On ameute le travail contre le capital; on berce le Peuple de la chimère de la Gratuité du crédit; je fais la brochure: Capital et rente.
Le communisme nous déborde. Je l'attaque dans sa manifestation la plus pratique, par la brochure: Protectionisme et Communisme.
L'École purement révolutionnaire veut faire intervenir l'État en toutes choses et ramener ainsi l'accroissement indéfini des impôts; je fais la brochure intitulée: l'État, spécialement dirigée contre le manifeste montagnard.
Il m'est démontré qu'une des causes de l'instabilité du Pouvoir et de l'envahissement désordonné de la fausse politique, c'est la guerre des Portefeuilles; je fais la brochure: Incompatibilités parlementaires.

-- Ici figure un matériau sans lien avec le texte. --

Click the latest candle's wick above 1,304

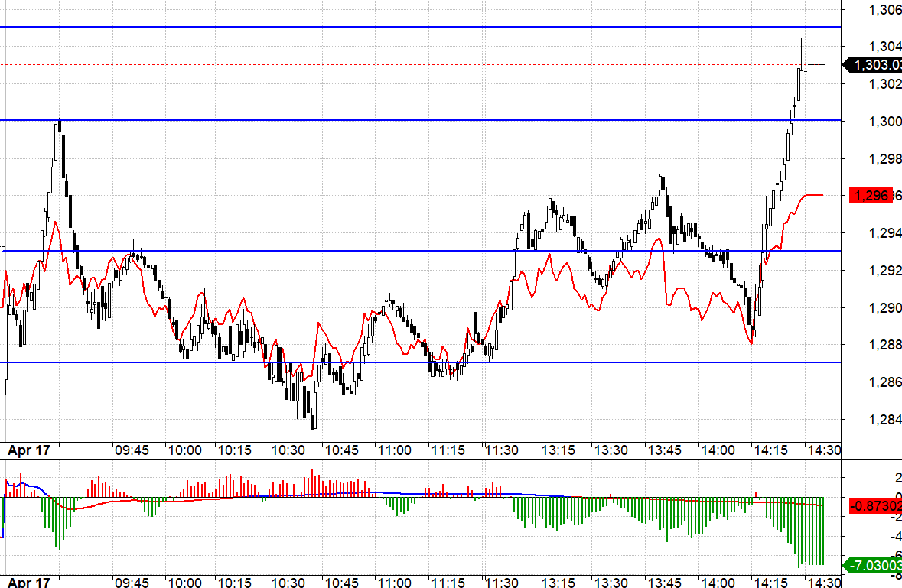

Il m'apparaît que presque toutes les erreurs économiques qui désolent ce pays proviennent d'une fausse notion sur les fonctions du numéraire; je fais la brochure: Maudit argent.
Je vois qu'on va procéder à la réforme financière par des procédés illogiques et incomplets; je fais la brochure: Paix et liberté, ou le Budget Républicain.
Ainsi, dans la rue par l'action, dans les esprits par la controverse, je n'ai pas laissé échapper une occasion, autant que ma santé me l'a permis, de combattre l'erreur, qu'elle vînt du Socialisme ou du Communisme, de la Montagne ou de la Plaine.
Voilà pourquoi j'ai dû voter quelquefois avec la gauche, quelquefois avec la droite; avec la gauche quand elle défendait la liberté et la république, avec la droite quand elle défendait l'ordre et la sécurité.
Et si l'on me reproche cette prétendue double alliance, je répondrai: je n'ai fait alliance avec personne, je ne me suis affilié à aucune coterie, J'ai voté, dans chaque question, selon l'inspiration de ma conscience. Tous ceux qui ont bien voulu lire mes écrits, à quelque époque qu'ils aient été publiés, savent que j'ai toujours eu en horreur les majorités et les oppositions systématiques.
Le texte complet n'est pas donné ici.